Gobierno boliviano dice que suba del diésel es un condicionamiento del FMI en medio de protestas
LA PAZ, Bolivia (AP) — El gobierno boliviano dijo el jueves que el incremento de un 84% a las grandes compras de diésel es un condicionamiento del Fondo Monetario Internacional (FMI) para acceder a un importante crédito en medio de protestas y pedidos para que se anule la medida.
El gobierno afirma que recurre a los organismos internacionales como el FMI para respaldar su programa de reformas económicas con el fin de salir de la peor crisis en cuatro décadas.
El pasada semana el gobierno decretó la suba del diésel —el carburante más escaso— de un 0,85 a 1,56 dólares por litro para empresas corporativas, exportadores, compañías mineras y la gran industria. El aumento no alcanzó a la gasolina.
La persistente escasez del combustible genera largas filas en las gasolineras. Los alcaldes y productores agrícolas rechazan la suba del diésel debido a que ha encarecido mucho más este carburante y pidieron la anulación de la medida.
Paralelamente, la policía boliviana intentaba despejar la ruta que une a las regiones orientales de Santa Cruz y Beni, donde productores arroceros instalaron en la víspera un punto de bloqueo en contra de la medida desafiando así el estado excepción que se estableció tras las protestas de 53 días entre mayo y junio que asfixiaron principalmente a las ciudades de La Paz y El Alto.

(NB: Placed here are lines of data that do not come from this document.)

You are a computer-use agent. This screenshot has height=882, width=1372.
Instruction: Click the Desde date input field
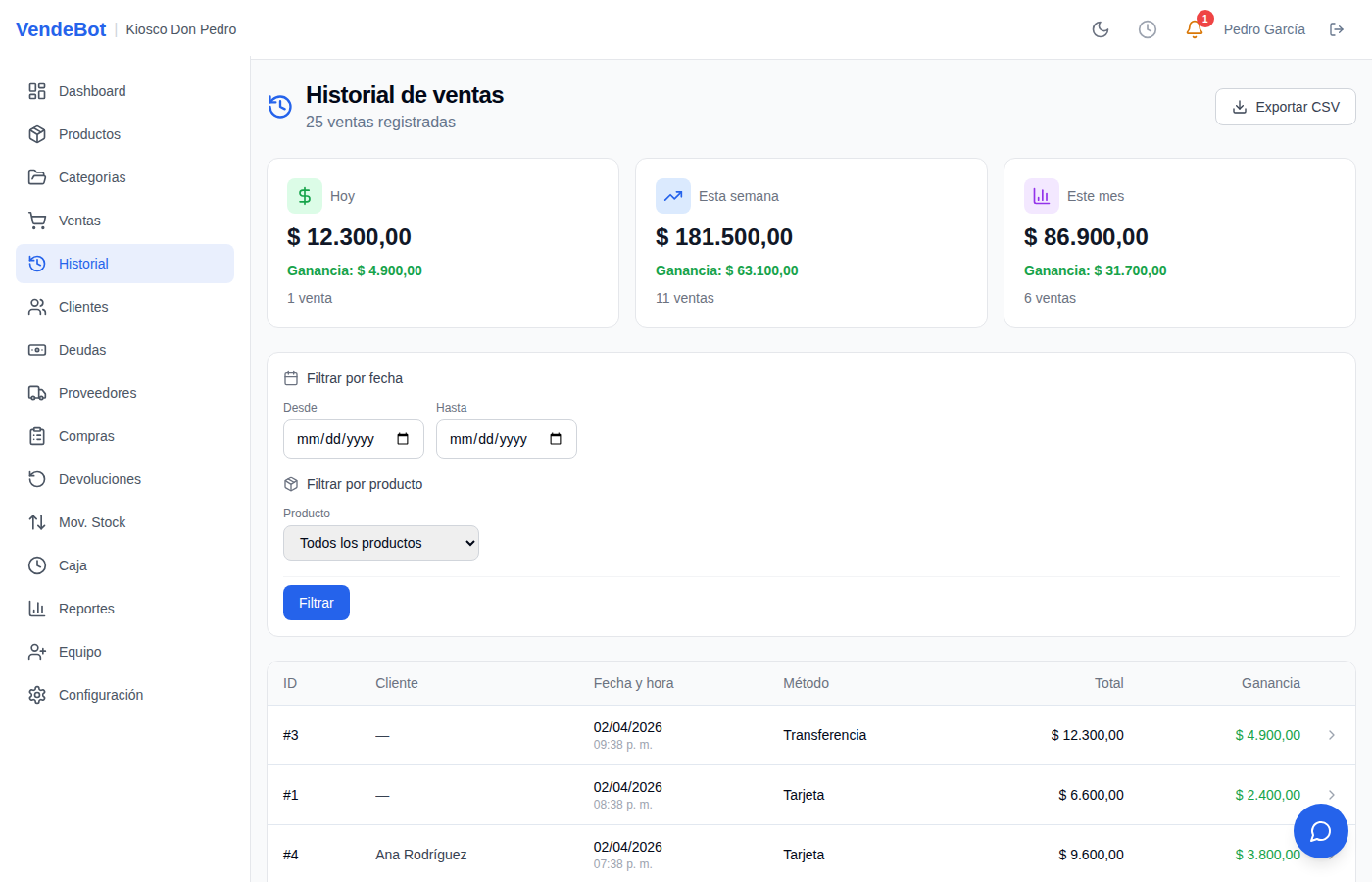point(354,439)
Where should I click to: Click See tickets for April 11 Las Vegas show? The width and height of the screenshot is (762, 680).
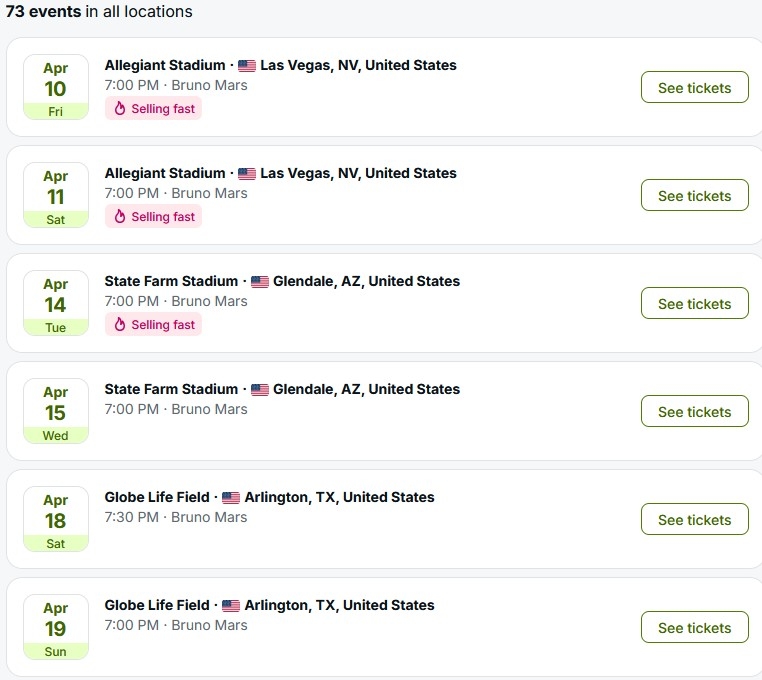pyautogui.click(x=694, y=196)
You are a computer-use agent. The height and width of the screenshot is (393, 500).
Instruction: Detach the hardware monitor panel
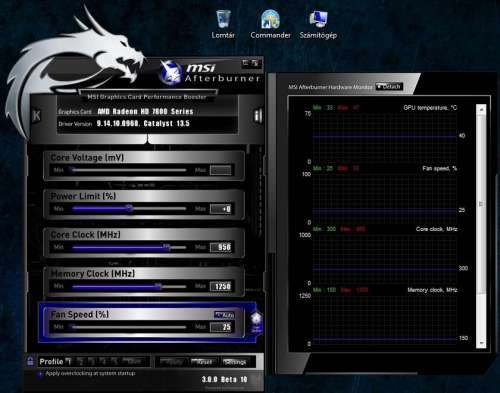click(x=389, y=87)
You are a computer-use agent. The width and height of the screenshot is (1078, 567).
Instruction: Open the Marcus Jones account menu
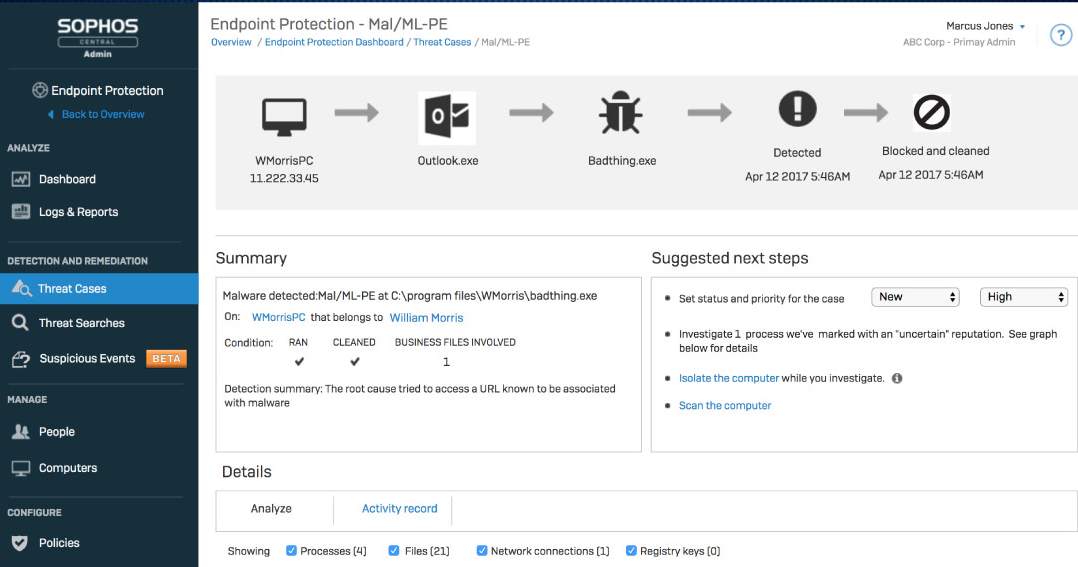tap(985, 26)
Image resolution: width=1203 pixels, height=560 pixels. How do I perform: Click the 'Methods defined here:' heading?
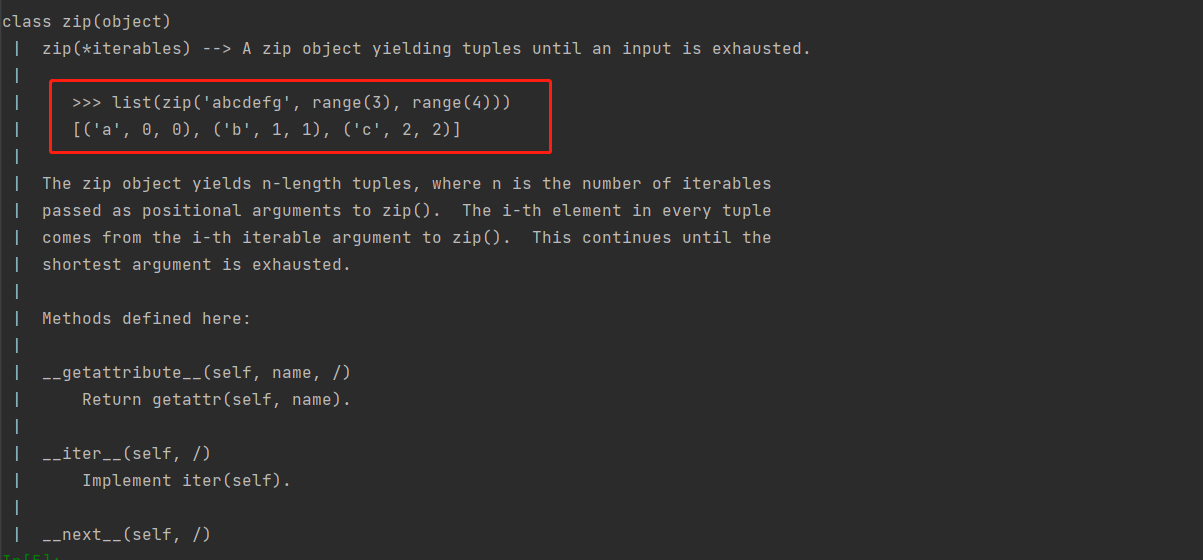pos(147,319)
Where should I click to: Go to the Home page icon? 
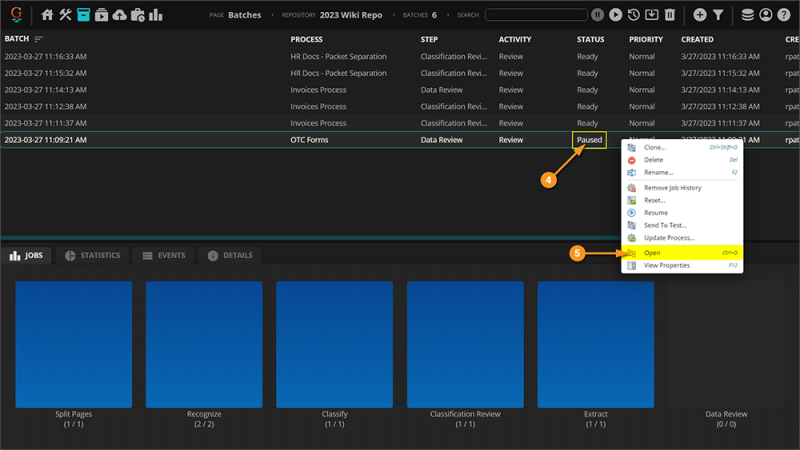coord(47,15)
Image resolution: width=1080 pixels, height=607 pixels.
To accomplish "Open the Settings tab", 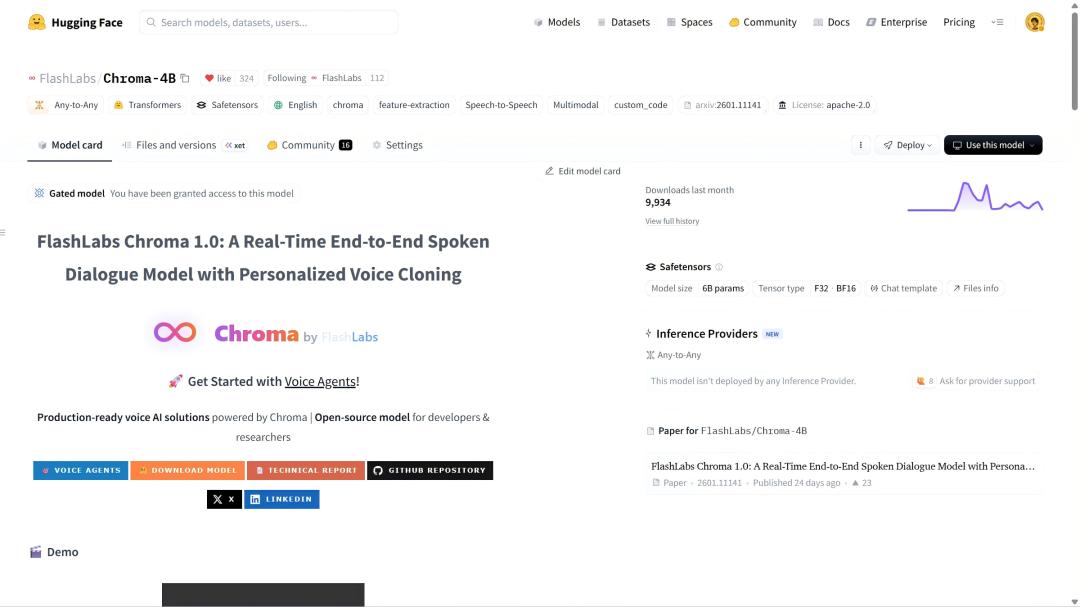I will click(398, 145).
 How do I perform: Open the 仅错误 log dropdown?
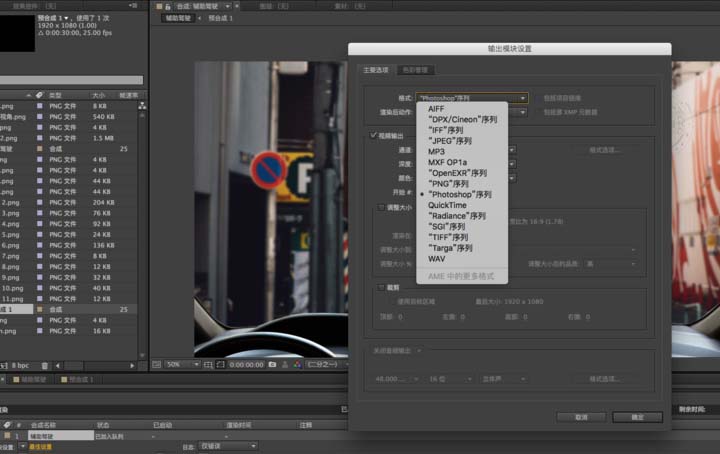(228, 446)
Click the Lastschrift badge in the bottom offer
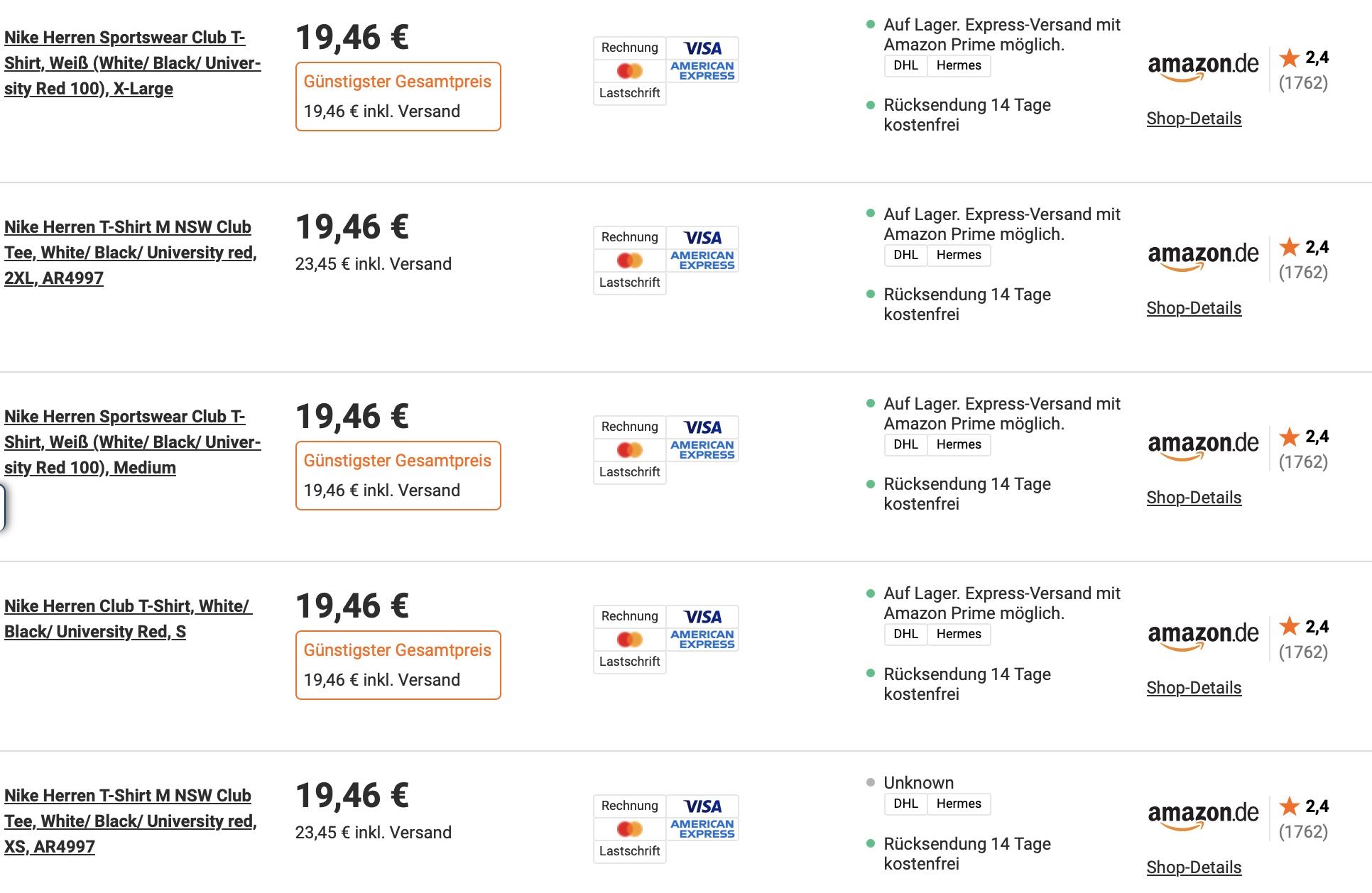Viewport: 1372px width, 893px height. [628, 852]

Los policías usaron gases lacrimógenos en un esfuerzo por despejar la ruta y dejar pasar a decenas de automóviles, camiones y buses varados.
Mientras los alcaldes en la reunión pidieron la anulación del decreto al presidente Rodrigo Paz, quien respondió que en este momento no aplican las medidas con “anestesia” porque la situación económica es compleja.
“Si Rodrigo Paz mañana está o no está, es lo de menos, el que venga igual va a tener que tomar la misma decisión”, señaló.
Aramayo agregó que “no es sostenible que el Estado financie una partida que ha tenido un componente de corrupción muy grande… y está desangrando el Tesoro General del Estado”.
Por su parte, los productores de soja y arroz de la localidad de Yapacaní, Santa Cruz, le dieron al gobierno hasta el viernes para anular la medida y amenzaron con instalar puntos de bloqueo.
En tanto, Klauss Frerking, de la Cámara Agropecuaria del Oriente (CAO), señaló que el decreto no ha solucionado el problema del desabastecimiento y lo que ha generado es un mercado paralelo con altos costos para los productores.
El gobierno argumenta que una de las razones principales del incremento a las grandes compras de diésel obedece a que como Bolivia importa la mayor parte del carburante que consume, mantener un subsidio para todos los sectores se volvió financieramente difícil para el Estado debido al agotamiento de las reservas internacionales. Cobrar un precio real a las grandes industrias permite aliviar la presión sobre las finanzas, sostiene.